**WORK REQUEST:** Write out the entries exactly, pictures excluded.

[DATA EXTRACTS — start]

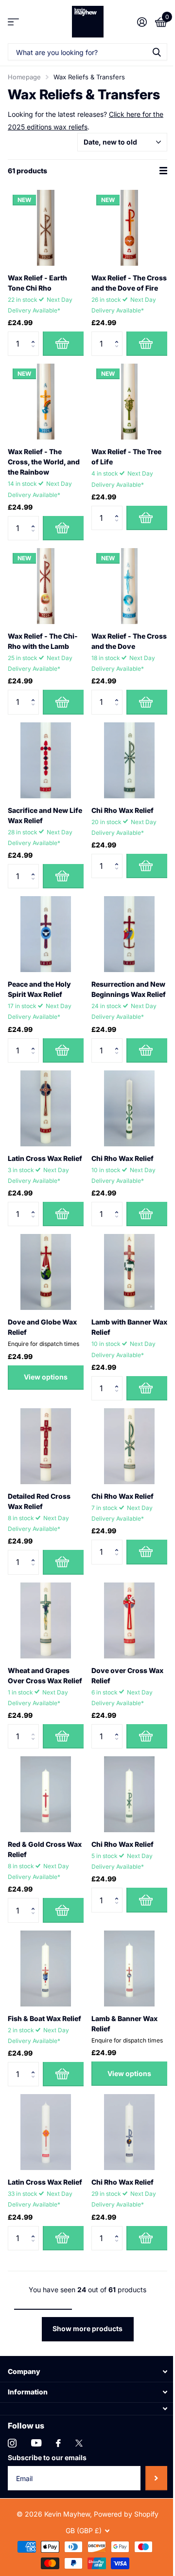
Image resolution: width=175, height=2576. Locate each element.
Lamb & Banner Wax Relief (124, 2023)
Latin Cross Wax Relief (45, 1158)
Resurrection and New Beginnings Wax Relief (128, 989)
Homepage (24, 77)
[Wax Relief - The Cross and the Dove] (129, 586)
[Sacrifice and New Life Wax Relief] (46, 760)
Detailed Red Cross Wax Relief (39, 1501)
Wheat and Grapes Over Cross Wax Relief (45, 1675)
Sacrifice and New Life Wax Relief (45, 815)
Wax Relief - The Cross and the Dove (129, 641)
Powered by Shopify (126, 2514)
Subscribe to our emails (47, 2457)
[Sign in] (142, 22)
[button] (35, 335)
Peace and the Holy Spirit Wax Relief (39, 989)
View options (46, 1377)
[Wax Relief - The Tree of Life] (129, 402)
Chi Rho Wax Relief (122, 810)
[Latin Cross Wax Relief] (46, 1108)
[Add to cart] (63, 343)
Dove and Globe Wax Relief (42, 1327)
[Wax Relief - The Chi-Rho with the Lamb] (46, 586)
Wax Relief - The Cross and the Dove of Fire (129, 283)
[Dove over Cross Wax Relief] (129, 1620)
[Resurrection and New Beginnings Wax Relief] (129, 934)
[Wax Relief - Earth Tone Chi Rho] (46, 228)
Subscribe (156, 2478)
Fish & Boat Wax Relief (44, 2018)
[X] (79, 2443)
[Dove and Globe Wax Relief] (46, 1272)
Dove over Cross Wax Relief (127, 1675)
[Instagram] (12, 2443)
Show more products (87, 2328)
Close (87, 2372)
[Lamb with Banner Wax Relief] (129, 1272)
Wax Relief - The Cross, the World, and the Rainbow (44, 461)
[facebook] (58, 2443)
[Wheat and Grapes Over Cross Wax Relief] (46, 1620)
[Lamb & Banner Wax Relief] (129, 1968)
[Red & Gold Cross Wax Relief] (46, 1794)
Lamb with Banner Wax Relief (129, 1327)
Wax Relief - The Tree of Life (126, 456)
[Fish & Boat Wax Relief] (46, 1968)
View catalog (13, 22)
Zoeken (156, 51)
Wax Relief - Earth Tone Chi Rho (37, 283)
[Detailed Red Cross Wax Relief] (46, 1446)
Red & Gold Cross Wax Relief (45, 1849)
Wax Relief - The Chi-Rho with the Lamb (43, 641)
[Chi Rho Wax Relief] (129, 760)
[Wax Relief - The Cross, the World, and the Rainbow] (46, 402)
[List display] (163, 170)
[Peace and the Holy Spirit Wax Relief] (46, 934)
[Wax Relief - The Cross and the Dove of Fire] (129, 228)
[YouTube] (36, 2443)
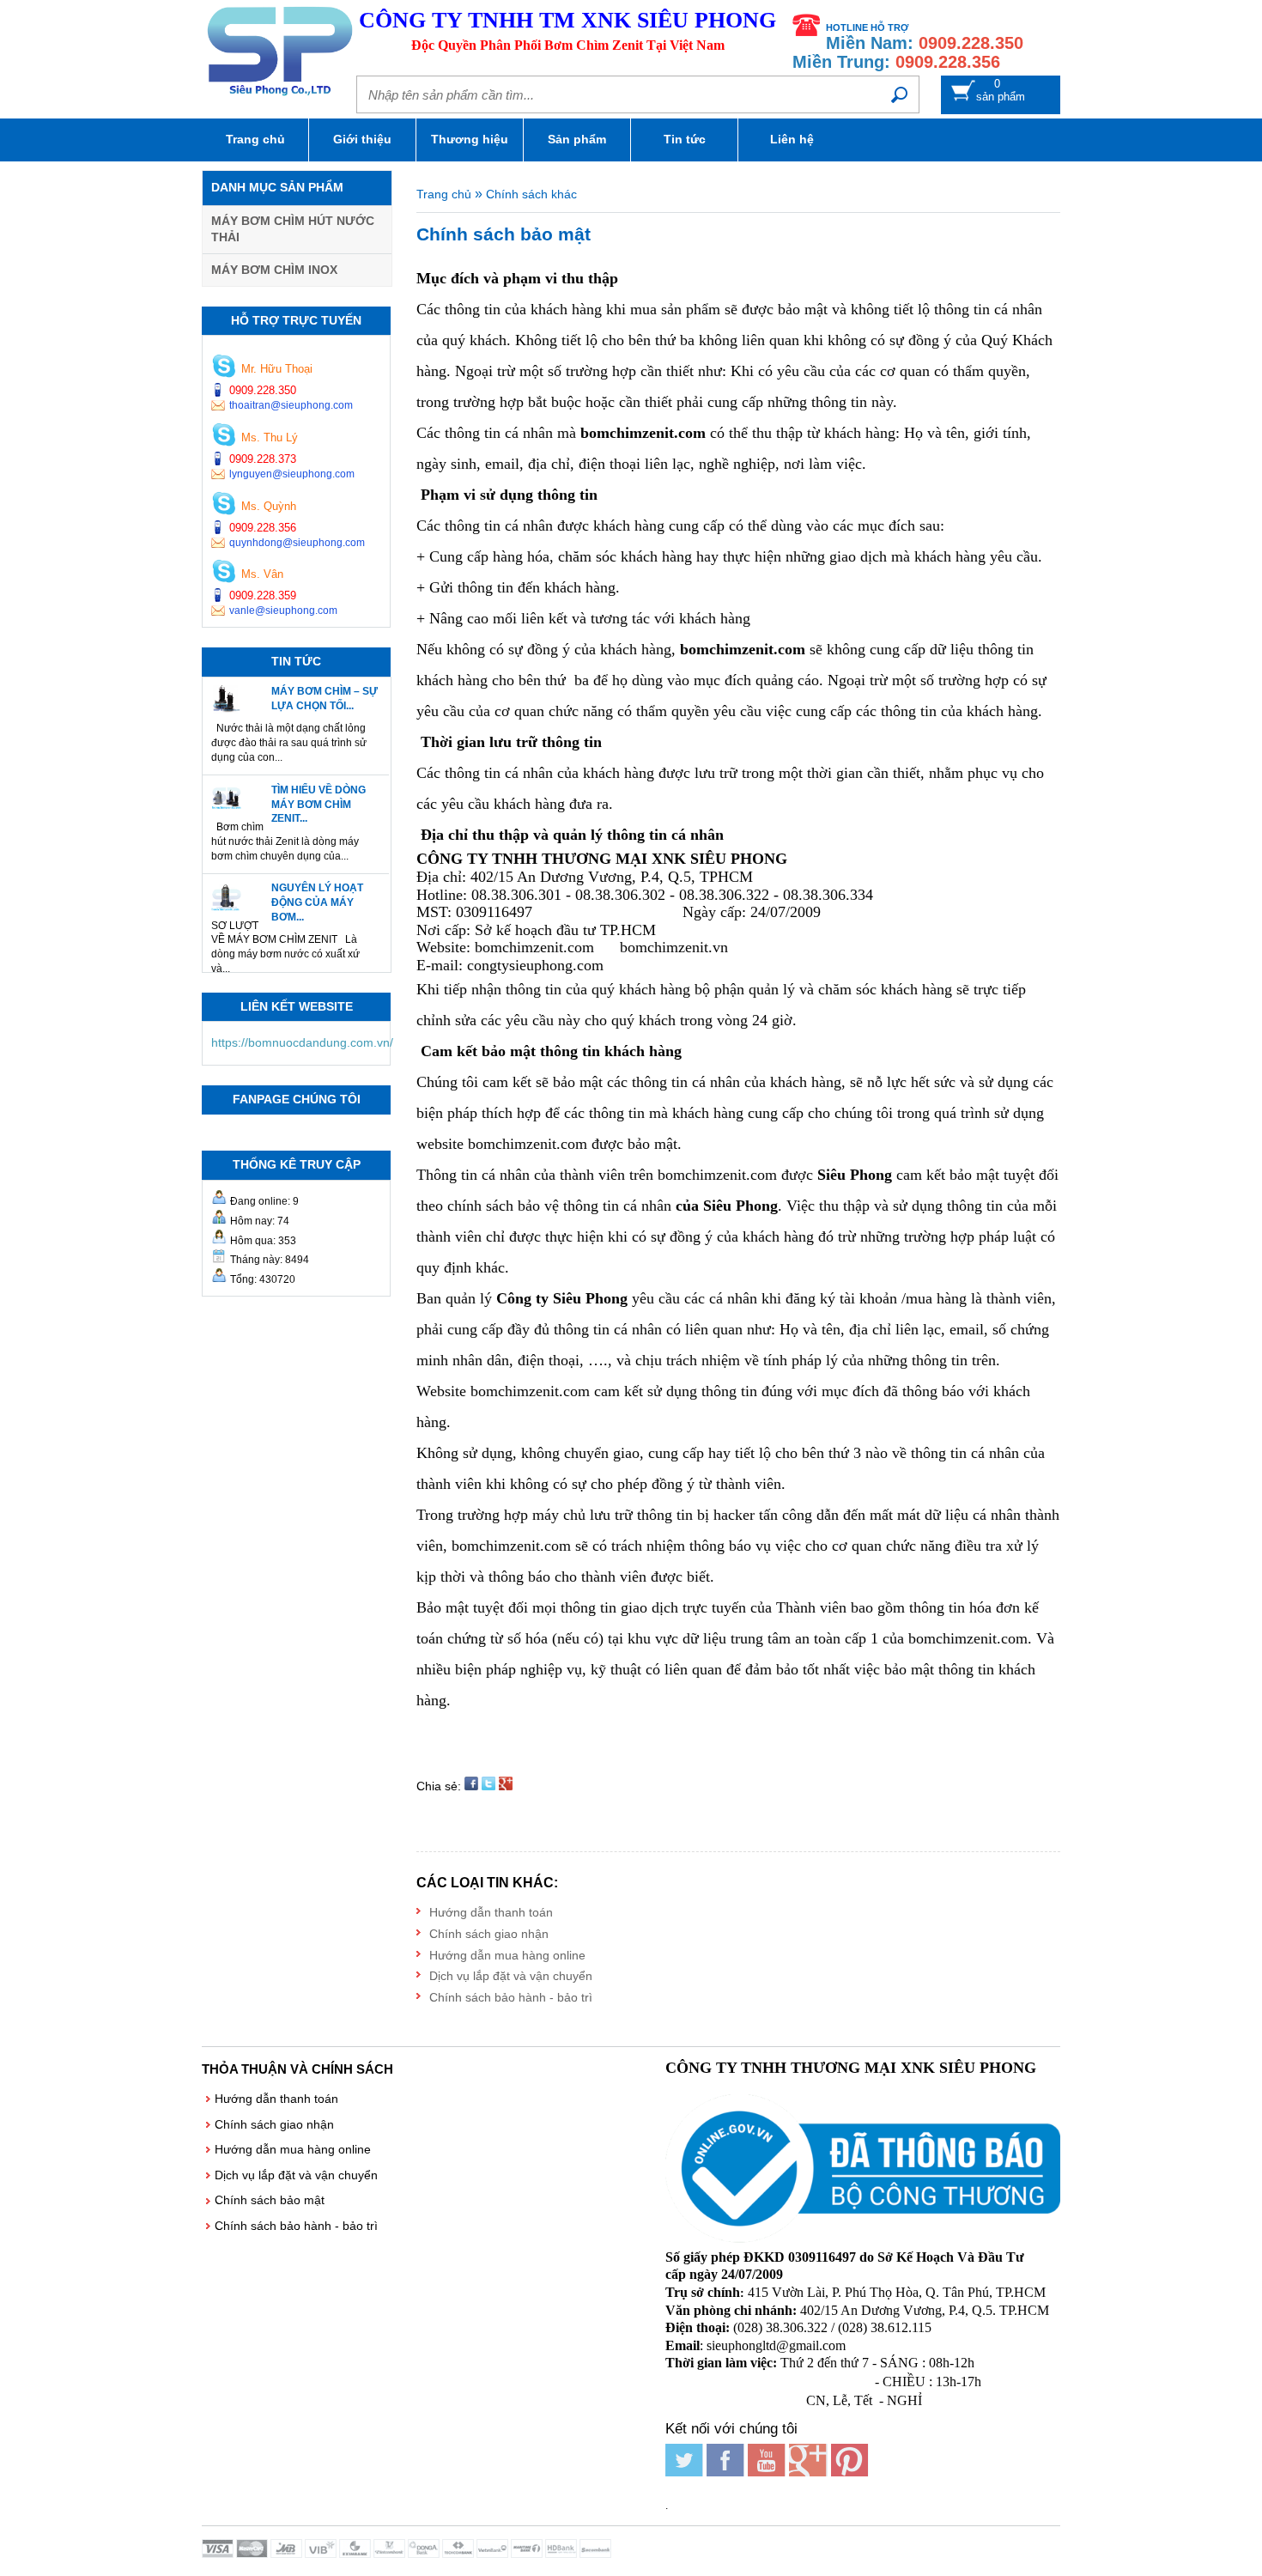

[DATA EXTRACTS — finish]

**SOLUTION:**
Image resolution: width=175, height=2576. Locate each element.
Lamb & Banner Wax Relief (124, 2023)
Latin Cross Wax Relief (45, 1158)
Resurrection and New Beginnings Wax Relief (128, 989)
Homepage (24, 77)
[Wax Relief - The Cross and the Dove] (129, 586)
[Sacrifice and New Life Wax Relief] (46, 760)
Detailed Red Cross Wax Relief (39, 1501)
Wheat and Grapes Over Cross Wax Relief (45, 1675)
Sacrifice and New Life Wax Relief (45, 815)
Wax Relief - The Cross and the Dove (129, 641)
Powered by Shopify (126, 2514)
Subscribe to our emails (47, 2457)
[Sign in] (142, 22)
[button] (35, 335)
Peace and the Holy Spirit Wax Relief (39, 989)
View options (46, 1377)
[Wax Relief - The Tree of Life] (129, 402)
Chi Rho Wax Relief (122, 810)
[Latin Cross Wax Relief] (46, 1108)
[Add to cart] (63, 343)
Dove and Globe Wax Relief (42, 1327)
[Wax Relief - The Chi-Rho with the Lamb] (46, 586)
Wax Relief - The Cross and the Dove of Fire (129, 283)
[Dove over Cross Wax Relief] (129, 1620)
[Resurrection and New Beginnings Wax Relief] (129, 934)
[Wax Relief - Earth Tone Chi Rho] (46, 228)
Subscribe (156, 2478)
Fish & Boat Wax Relief (44, 2018)
[X] (79, 2443)
[Dove and Globe Wax Relief] (46, 1272)
Dove over Cross Wax Relief (127, 1675)
[Instagram] (12, 2443)
Show more products (87, 2328)
Close (87, 2372)
[Lamb with Banner Wax Relief] (129, 1272)
Wax Relief - The Cross, the World, and the Rainbow (44, 461)
[facebook] (58, 2443)
[Wheat and Grapes Over Cross Wax Relief] (46, 1620)
[Lamb & Banner Wax Relief] (129, 1968)
[Red & Gold Cross Wax Relief] (46, 1794)
Lamb with Banner Wax Relief (129, 1327)
Wax Relief - The Tree of Life (126, 456)
[Fish & Boat Wax Relief] (46, 1968)
View catalog (13, 22)
Zoeken (156, 51)
Wax Relief - Earth Tone Chi Rho (37, 283)
[Detailed Red Cross Wax Relief] (46, 1446)
Red & Gold Cross Wax Relief (45, 1849)
Wax Relief - The Chi-Rho with the Lamb (43, 641)
[Chi Rho Wax Relief] (129, 760)
[Wax Relief - The Cross, the World, and the Rainbow] (46, 402)
[List display] (163, 170)
[Peace and the Holy Spirit Wax Relief] (46, 934)
[Wax Relief - The Cross and the Dove of Fire] (129, 228)
[YouTube] (36, 2443)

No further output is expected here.